Drake was behind the desk like always. “Mr. Adams.” He smiled. “I wasn’t expecting to see you here today.”
“Yeah.” I tried to put my thoughts into an order that didn’t involve a possessed demon phone with the ability to make things spontaneously combust that was currently burning a hole in my back pocket. Not literally. I hoped. “There was a fire at school. Everybody’s okay, but I lost my house key, so I’m gonna hang out here until my mom gets home.” If my mom still had a house key.
“Of course, Mr. Adams.” Drake unlocked the safe beneath the desk. “I would be more than happy to let you into the apartment. I am so relieved you’re safe. Have you called your father?”
Drake led us to the elevator and turned the key to go up.
“No.” It hadn’t occurred to me to call my dad. I mean, how could he be worried about me when he didn’t even know my school had been on fire? Never mind the fact that the more time passed, the more convinced I was that I had caused the fire in the first place. But Drake was still looking at me all concerned, so I said, “Not yet. I’m going to call before I shower.” And I did need to shower. Even though the elevator was a big one, it was still small enough to trap in the horrible smoke and burning trash smell that was stuck to me.
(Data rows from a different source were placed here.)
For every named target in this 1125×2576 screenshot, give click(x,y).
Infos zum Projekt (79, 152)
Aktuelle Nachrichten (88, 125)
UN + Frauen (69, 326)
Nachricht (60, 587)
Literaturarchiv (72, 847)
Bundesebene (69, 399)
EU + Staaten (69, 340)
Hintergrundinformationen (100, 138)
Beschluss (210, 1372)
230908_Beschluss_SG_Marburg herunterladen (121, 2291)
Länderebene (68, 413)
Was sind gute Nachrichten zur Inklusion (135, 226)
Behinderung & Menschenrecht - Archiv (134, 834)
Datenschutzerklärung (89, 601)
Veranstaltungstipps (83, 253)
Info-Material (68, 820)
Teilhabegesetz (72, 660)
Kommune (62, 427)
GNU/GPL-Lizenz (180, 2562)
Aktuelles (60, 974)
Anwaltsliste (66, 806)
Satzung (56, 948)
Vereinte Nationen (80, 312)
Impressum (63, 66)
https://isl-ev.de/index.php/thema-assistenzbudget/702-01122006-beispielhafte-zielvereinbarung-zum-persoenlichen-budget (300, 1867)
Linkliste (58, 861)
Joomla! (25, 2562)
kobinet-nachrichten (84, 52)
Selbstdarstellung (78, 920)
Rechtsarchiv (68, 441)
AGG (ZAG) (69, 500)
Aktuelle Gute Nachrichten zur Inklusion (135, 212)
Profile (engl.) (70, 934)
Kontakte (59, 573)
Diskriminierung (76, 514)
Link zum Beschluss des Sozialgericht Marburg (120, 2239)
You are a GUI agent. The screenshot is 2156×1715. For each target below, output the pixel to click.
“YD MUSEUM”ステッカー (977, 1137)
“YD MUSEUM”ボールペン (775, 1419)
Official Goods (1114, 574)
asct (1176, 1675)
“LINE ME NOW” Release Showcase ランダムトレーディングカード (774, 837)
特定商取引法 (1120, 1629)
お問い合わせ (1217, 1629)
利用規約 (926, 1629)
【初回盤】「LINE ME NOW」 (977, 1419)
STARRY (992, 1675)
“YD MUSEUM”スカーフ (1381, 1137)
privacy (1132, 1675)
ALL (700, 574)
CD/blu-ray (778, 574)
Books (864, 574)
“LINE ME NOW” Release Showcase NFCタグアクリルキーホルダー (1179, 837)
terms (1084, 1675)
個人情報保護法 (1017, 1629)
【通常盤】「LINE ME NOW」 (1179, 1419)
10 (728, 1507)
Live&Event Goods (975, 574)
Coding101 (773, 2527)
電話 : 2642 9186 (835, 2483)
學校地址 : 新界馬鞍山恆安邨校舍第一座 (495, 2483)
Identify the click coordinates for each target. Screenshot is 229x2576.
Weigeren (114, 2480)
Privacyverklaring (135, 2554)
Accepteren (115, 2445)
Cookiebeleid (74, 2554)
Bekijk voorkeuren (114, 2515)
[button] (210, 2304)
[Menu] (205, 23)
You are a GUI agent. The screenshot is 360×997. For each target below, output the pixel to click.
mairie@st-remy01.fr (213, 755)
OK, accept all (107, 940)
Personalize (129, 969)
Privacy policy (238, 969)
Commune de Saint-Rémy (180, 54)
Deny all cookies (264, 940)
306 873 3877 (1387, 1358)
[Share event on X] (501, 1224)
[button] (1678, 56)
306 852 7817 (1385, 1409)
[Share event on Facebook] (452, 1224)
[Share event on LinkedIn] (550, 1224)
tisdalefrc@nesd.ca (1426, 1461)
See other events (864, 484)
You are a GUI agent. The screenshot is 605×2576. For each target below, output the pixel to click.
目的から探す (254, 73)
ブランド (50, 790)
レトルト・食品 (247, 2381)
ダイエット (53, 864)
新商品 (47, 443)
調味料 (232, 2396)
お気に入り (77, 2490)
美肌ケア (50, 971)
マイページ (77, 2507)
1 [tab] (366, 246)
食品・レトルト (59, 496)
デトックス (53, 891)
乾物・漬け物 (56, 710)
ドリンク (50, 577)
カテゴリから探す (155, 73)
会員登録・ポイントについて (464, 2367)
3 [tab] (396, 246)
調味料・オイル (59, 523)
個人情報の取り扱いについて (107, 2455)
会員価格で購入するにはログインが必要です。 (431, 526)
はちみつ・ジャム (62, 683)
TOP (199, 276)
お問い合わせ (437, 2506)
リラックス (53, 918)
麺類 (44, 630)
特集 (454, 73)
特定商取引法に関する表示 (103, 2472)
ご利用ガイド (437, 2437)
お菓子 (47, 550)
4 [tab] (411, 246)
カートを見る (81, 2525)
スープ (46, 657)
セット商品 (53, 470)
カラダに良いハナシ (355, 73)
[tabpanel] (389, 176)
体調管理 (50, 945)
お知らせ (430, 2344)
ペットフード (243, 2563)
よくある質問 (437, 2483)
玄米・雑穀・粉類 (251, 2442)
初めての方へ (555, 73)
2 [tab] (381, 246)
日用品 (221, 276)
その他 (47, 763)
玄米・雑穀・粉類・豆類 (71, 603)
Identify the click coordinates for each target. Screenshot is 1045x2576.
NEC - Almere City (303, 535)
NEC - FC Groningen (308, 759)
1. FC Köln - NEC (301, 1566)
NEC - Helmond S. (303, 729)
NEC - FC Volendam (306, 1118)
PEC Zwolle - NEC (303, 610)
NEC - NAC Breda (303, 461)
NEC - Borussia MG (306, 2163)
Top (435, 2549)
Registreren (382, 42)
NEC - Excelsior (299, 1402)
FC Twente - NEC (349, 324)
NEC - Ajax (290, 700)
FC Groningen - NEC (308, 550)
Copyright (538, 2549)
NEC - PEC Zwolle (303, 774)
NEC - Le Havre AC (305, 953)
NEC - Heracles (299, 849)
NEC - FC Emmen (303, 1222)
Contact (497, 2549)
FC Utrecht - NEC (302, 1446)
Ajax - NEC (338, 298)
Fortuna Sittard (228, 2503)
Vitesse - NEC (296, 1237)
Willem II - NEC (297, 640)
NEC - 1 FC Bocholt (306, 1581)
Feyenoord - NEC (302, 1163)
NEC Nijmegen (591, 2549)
The door opened to my dad’s apartment, and Drake waved us in. “Shall I call for a pizza?”
“Two.” Devon half-stumbled into the apartment.
“Very well.” Drake closed the elevator doors and was gone.
Devon walked into the living room and collapsed onto the couch. I followed him, a little afraid he might be panicked enough to start throwing up onto the carpet. And having to call the cleaning lady to tell her you got puke in the carpet was never a fun time.
I sat on the metal rim of the glass coffee table and stared at Devon, waiting for him to speak. If he could still speak. I wasn’t too sure about that.
“The fire,” Devon said finally, his hands shaking as he dragged them over his face. “The phone started the fire.”
Elizabeth had been right. She had seen it right away.
“Both fires. And the one at school didn’t go out till I put it out with the app.”
Devon scrunched his face and let out the longest string of muttered curses I had ever heard. “We have to get rid of it.”
“Same thing Elizabeth said. I can take it down to the restaurant and leave it with them.”
“No way in Hell!” Devon shook his head, looking as pale as I had ever seen him. “You just burned down half the school with that thing. You can’t keep it. It’s arson evidence, Bry.”
“So we give it―”
“We are not giving the damn phone to people who might want to do more damage with it than you’ve already done! That guy we saw looked evil. He looked like a vampire or demon or something. We can’t give an evil dude something this dangerous. What if he lights us on fire? Or decides to take out Times Square. I can’t have that on my head, man.”
“So, we do what Elizabeth said and dump it into the Hudson,” I said, wondering if I could convince Drake to find a guy to take the phone to the river.
No, it couldn’t be trusted to a courier. I mean, who wouldn’t want to open a package they had been hired to dump into a river. We’d have to do it ourselves.
I turned my wrist over, making my watch blink on. Nearly seven PM. “If we head to the water in a few hours, we should be able to find a place to dump it without getting noticed.”
“No way.” Devon pushed himself to sit up. “The river’s way too risky. What if it washes up and someone finds it?”
“It’s a phone. It’ll be dead from the water.”
“A demon phone that starts fires, and you think water is going to hurt it?” Devon stood up, color coming back into his determined face. “We have to destroy it ourselves. It’s the only way to make sure it’s done.”